By Andrew Trask
A decade ago, Betty Dukes, a Wal-Mart greeter (one of the folks in blue vests who welcome you to the store), filed a lawsuit against her employer. She alleged that her supervisors had treated her harshly and, once she complained, had retaliated by demoting her. Rather than sue Wal-Mart on her own, she joined with six other women who also (allegedly) suffered discrimination at the company. These women included one who had been passed over for promotion, one who could not transfer to day shifts, and one who had been sexually harassed by coworkers. Together, these women claimed to represent all women at Wal-Mart, and asked for damages on all their behalf.

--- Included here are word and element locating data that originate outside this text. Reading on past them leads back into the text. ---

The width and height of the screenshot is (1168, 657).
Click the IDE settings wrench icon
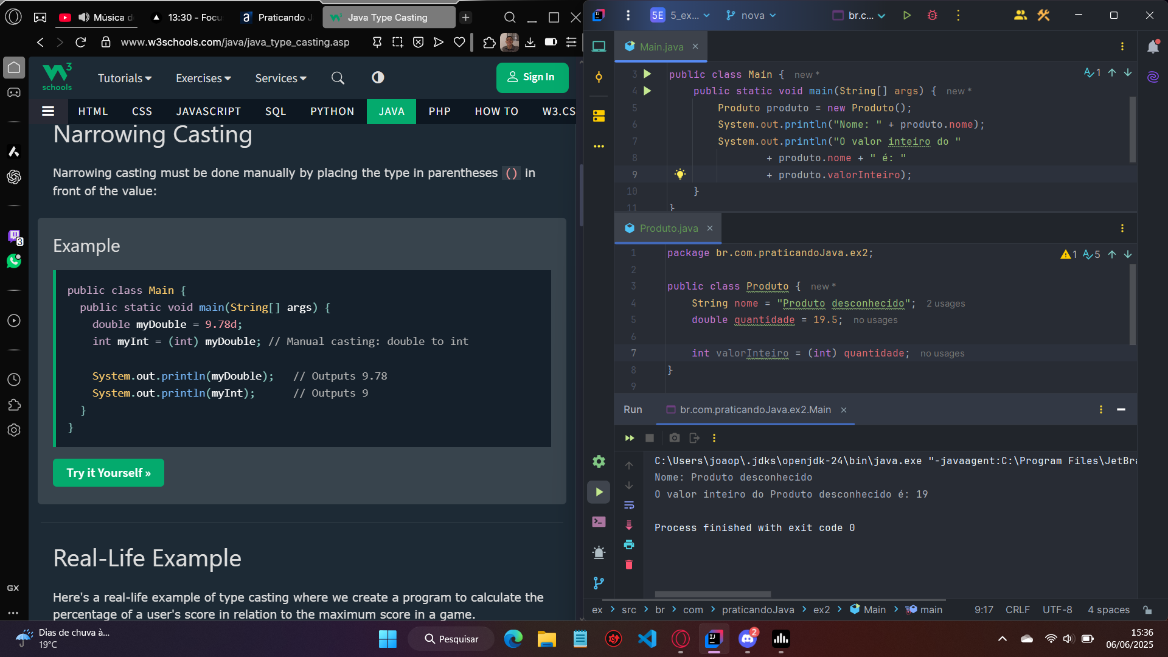[1044, 16]
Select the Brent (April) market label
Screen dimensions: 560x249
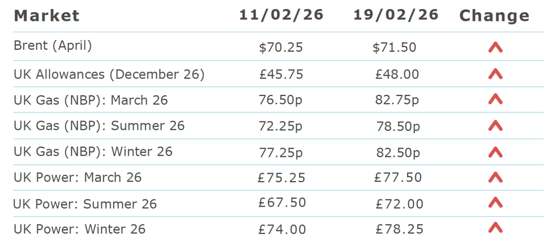pyautogui.click(x=53, y=46)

Last week, the Supreme Court heard oral argument on the case. The media has covered Wal-Mart v. Dukes as a gender discrimination case. And it’s true that the underlying cause of action is a violation of Title VII, the United States’s antidiscrimination statute. But the issue the Court heard is a procedural one: can the women who sued Wal-Mart bring their case as a class action? If they can, the huge damages at stake will likely induce Wal-Mart to settle on generous terms. (No company, even one as big as Wal-Mart, wants to risk a billion-dollar verdict.) If they can’t, then each woman must bring her case on her own. And while some women’s discrimination claims may be worth enough to interest a lawyer, others will not. Since the procedural question could make or break this case, it has taken on the same significance as if the Court were ruling on whether companies are allowed to discriminate against women.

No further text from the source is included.